*** SELECTED TEXT ***

Kramer and Spreng instantly sparked a connection from the moment they met and became roommates in their freshman year. The duo had each other as roommates until their junior year when they added Fiorante and Tritschler. Now a group of four, they’ve since made their own support system they have depended on while juggling school, life and athletics. 

“They’re the kinds of friends I can talk to about things that have nothing to do with the team but also understand all the pressure that comes with being on the team,” Fiorante said. “When I am extremely tired and being bratty, they understand it because they’re going through a lot of the same stuff.” 

What can often be a monotonous schedule of practices and meets has become a tradition for these four. In a couple of months, they will be off chasing their careers and will miss the routine. Most importantly, they will simply miss being together. That is why they are not taking these last couple of meets for granted. 

“I live with my best friends on the team and not living together is going to be really weird,” Kramer said. “You go into the workforce and you have your team, but it's not a passionate thing like it is here. That's what I’m going to miss the most.” 

No matter where they end up, they will always trace their memories to their time competing at the UGA Equestrian Complex. As they transition into the workforce, one thing remains certain: They have a support system that will never leave them, only this time they are just a call away. 

“That's what makes it so special. You share each other’s perspectives from different parts of the country,” Spreng said. “We don't just ride horses here, we make life-long friends and skills that you can bring with you past college.”

***

| REQUIREMENT 1 |
List the surnames of the four friends in the equestrian team passage.
| REQUIREMENT 2 |
According to the equestrian team passage, in what year of school did Fiorante and Tritschler join Kramer and Spreng as roommates?
| REQUIREMENT 3 |
Reproduce the stretch of the equestrian team passage from "No matter where" through "a call away.".

*** SUPPLIED INFORMATION ***

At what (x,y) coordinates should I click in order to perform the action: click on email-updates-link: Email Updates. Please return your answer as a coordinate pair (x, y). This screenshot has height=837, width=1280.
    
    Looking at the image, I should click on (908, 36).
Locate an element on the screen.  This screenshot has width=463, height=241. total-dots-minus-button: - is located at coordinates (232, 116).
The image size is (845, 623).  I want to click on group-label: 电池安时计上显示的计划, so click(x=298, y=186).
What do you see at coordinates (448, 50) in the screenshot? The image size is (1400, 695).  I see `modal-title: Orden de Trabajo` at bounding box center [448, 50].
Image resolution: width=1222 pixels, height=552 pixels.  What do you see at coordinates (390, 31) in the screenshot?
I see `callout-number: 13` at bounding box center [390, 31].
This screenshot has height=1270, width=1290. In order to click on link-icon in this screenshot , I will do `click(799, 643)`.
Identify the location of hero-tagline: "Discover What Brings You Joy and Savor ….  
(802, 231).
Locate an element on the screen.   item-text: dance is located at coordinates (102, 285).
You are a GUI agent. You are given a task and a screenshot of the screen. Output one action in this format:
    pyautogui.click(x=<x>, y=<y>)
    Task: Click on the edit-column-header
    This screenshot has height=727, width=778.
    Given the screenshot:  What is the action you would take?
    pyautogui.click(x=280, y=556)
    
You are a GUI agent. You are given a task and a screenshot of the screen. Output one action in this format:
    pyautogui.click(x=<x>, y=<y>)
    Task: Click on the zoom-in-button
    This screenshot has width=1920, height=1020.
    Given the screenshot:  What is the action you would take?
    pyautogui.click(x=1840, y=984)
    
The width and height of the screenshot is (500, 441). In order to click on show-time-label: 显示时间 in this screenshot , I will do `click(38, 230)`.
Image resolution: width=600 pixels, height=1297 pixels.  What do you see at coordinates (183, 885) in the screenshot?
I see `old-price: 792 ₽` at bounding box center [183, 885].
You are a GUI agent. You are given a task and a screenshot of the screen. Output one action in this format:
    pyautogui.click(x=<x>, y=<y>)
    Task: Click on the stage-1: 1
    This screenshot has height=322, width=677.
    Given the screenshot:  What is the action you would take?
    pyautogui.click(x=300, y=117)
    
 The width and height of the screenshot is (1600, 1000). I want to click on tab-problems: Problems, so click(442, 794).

***

| RESPONSE BOX 1 |
Kramer, Spreng, Fiorante, Tritschler

| RESPONSE BOX 2 |
Their junior year.

| RESPONSE BOX 3 |
No matter where they end up, they will always trace their memories to their time competing at the UGA Equestrian Complex. As they transition into the workforce, one thing remains certain: They have a support system that will never leave them, only this time they are just a call away.